Настоятельница Староружского женского монастыря мать Мария стояла у распахнутого окна в маленькой своей келье и задумчиво смотрела на мокрый двор. Тихо. Еще четверть часа - и в монастыре вступит в свои права
Негромко хлопнула калитка, по двору медленно прошла сестра Агата. Мать Мария чуть близоруко прищурилась. Идет легко, несмотря на бессонную ночь. Значит, все в порядке, ребенок жив, и роженица тоже. Слава Богу. Одной заботой меньше.
Мать Мария задумчиво наматывала на палец непокрытые, распущенные и еще не прибранные волосы. Через несколько минут чутким ухом уловила в коридоре осторожные шаги и, не дожидаясь стука, сама открыла дверь. Улыбнулась.
– С доброй вестью, Агата?
Сестра Агата – неторопливая, дородная, но, несмотря на полноту, легкая в движениях, перекрестилась - и улыбнулась широко и ласково.
– Мальчик, с Божьей помощью. Едва не отчаялись… вперед ножками шел. Ну да теперь все хорошо.
– Порадовала… Спасибо, хорошая моя.
– Староста, правда, опять кричал много. Не дам, говорит, ни гроша на приблудных всяких. Да я его выгнала… не удержалась, каюсь, руки приложила, - Агата хихикнула.

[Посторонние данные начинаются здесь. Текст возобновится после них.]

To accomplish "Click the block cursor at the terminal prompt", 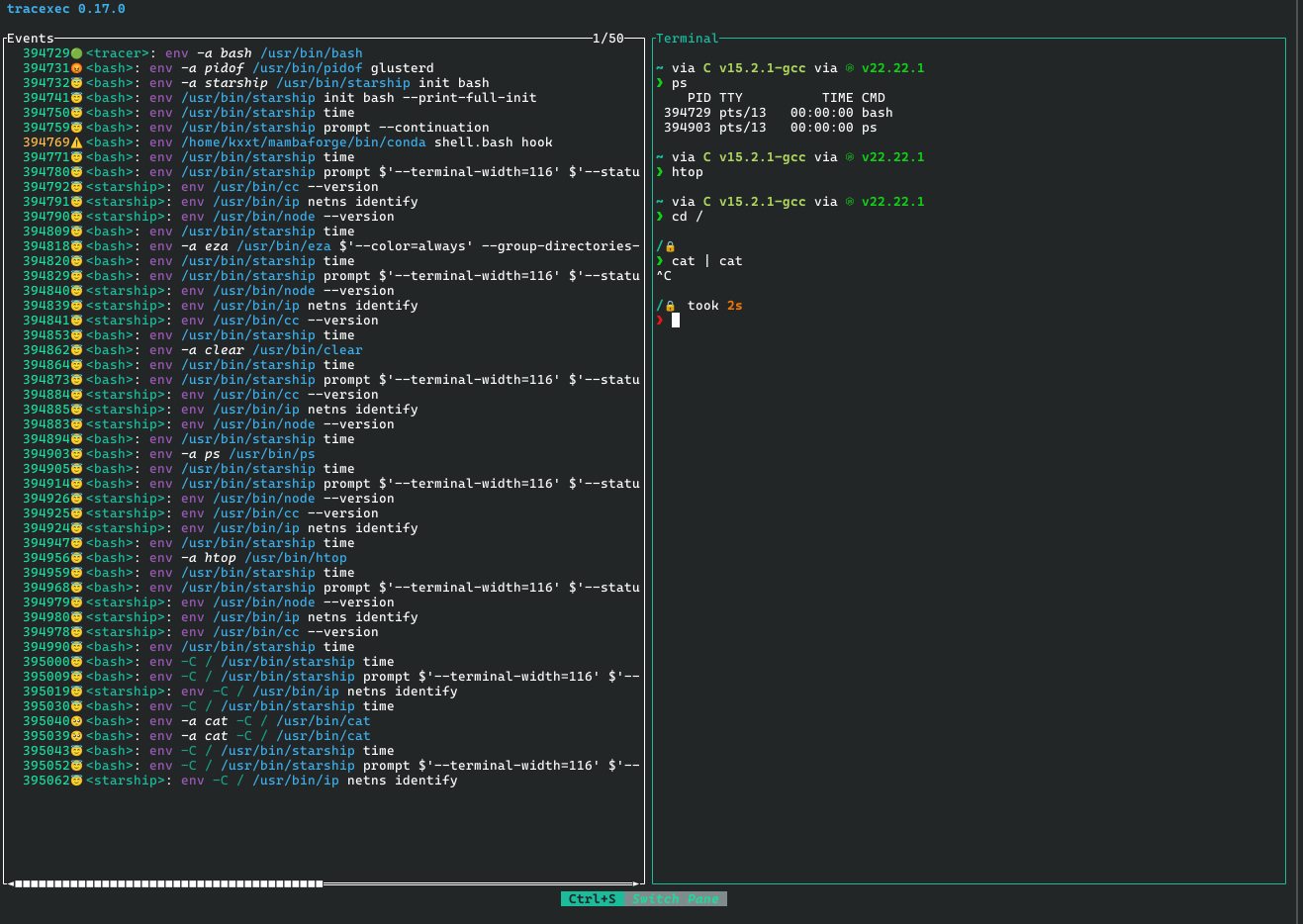I will [675, 320].
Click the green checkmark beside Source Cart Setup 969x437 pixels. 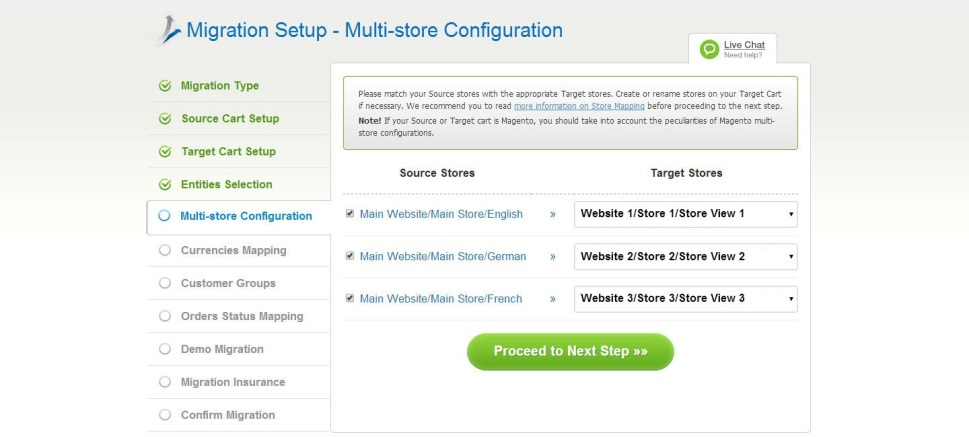(x=165, y=119)
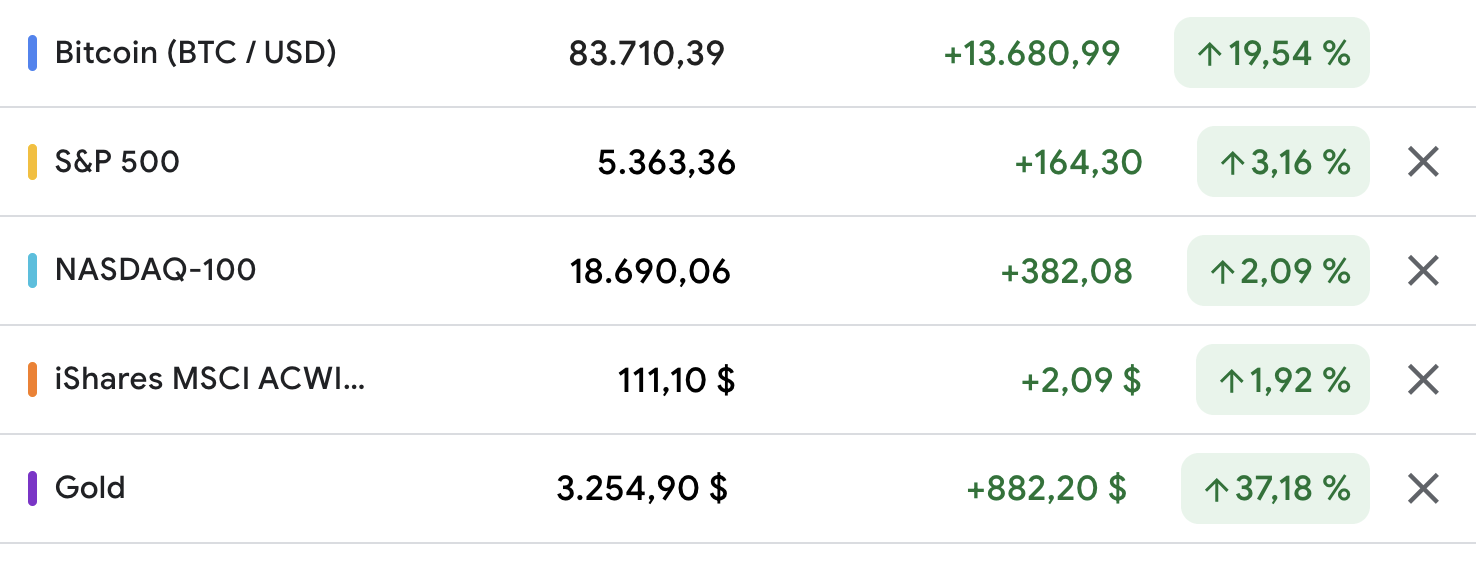Click the purple Gold color marker

click(x=33, y=489)
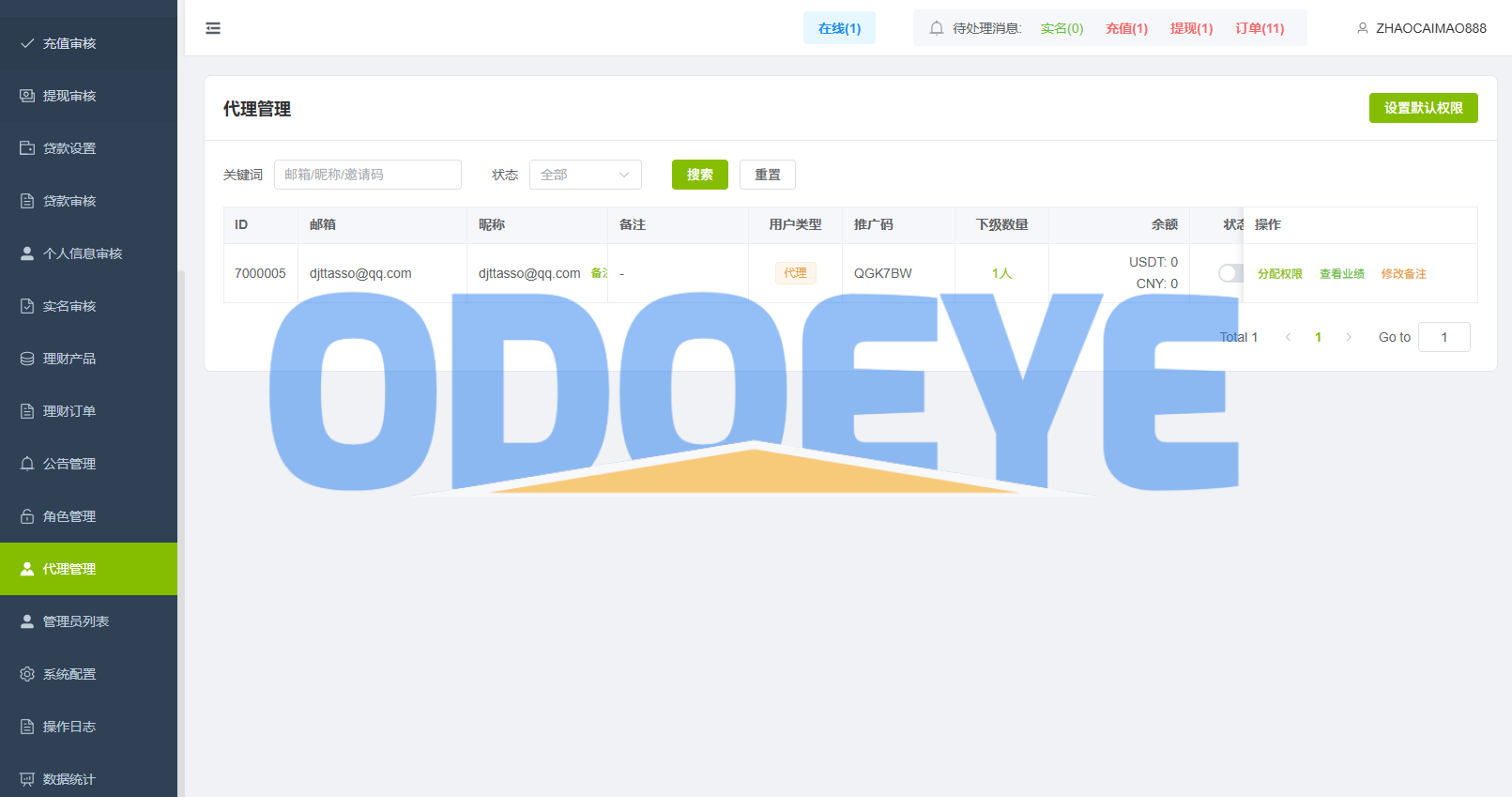Click the sidebar collapse hamburger icon
This screenshot has height=797, width=1512.
click(x=213, y=28)
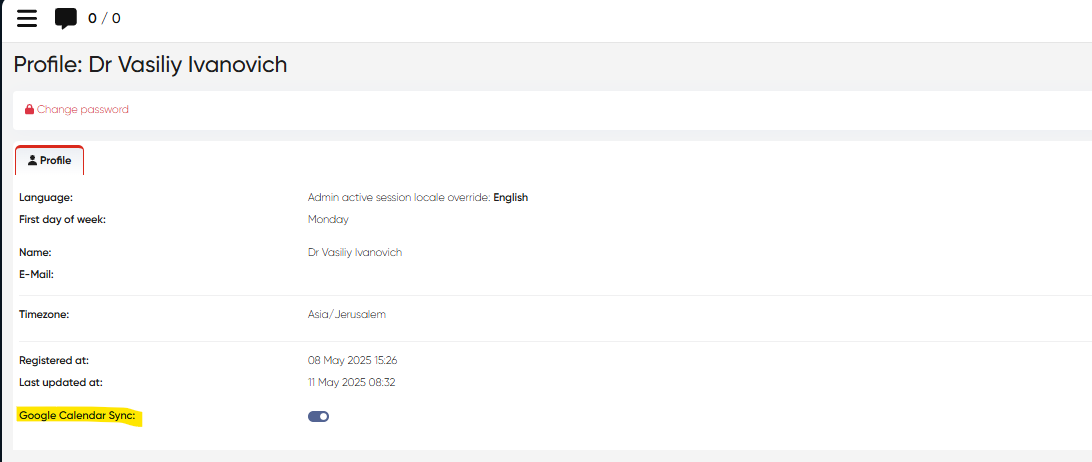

Мать Мария тоже улыбнулась. Да, Агата при случае и приложить могла – пятерней ли, сковородником или мокрым полотенцем – так, что мало не покажется. Но всегда – за дело. Старосте – мать Мария знала – повезло еще, что легко отделался. Даром, что монастырь ни у деревни, ни у князя ни гроша не попросил ни на приют, ни на лечебницу для бедных, а все равно при каждом удобном случае этот напыщенный индюк не мог удержаться, чтоб не кольнуть… в глаза или заглазно. Ну да Бог ему судья. Небось, свою-то жену рожать привез сюда… на мягких дрожках… едва не в ноги бросился, чтоб не отказали только.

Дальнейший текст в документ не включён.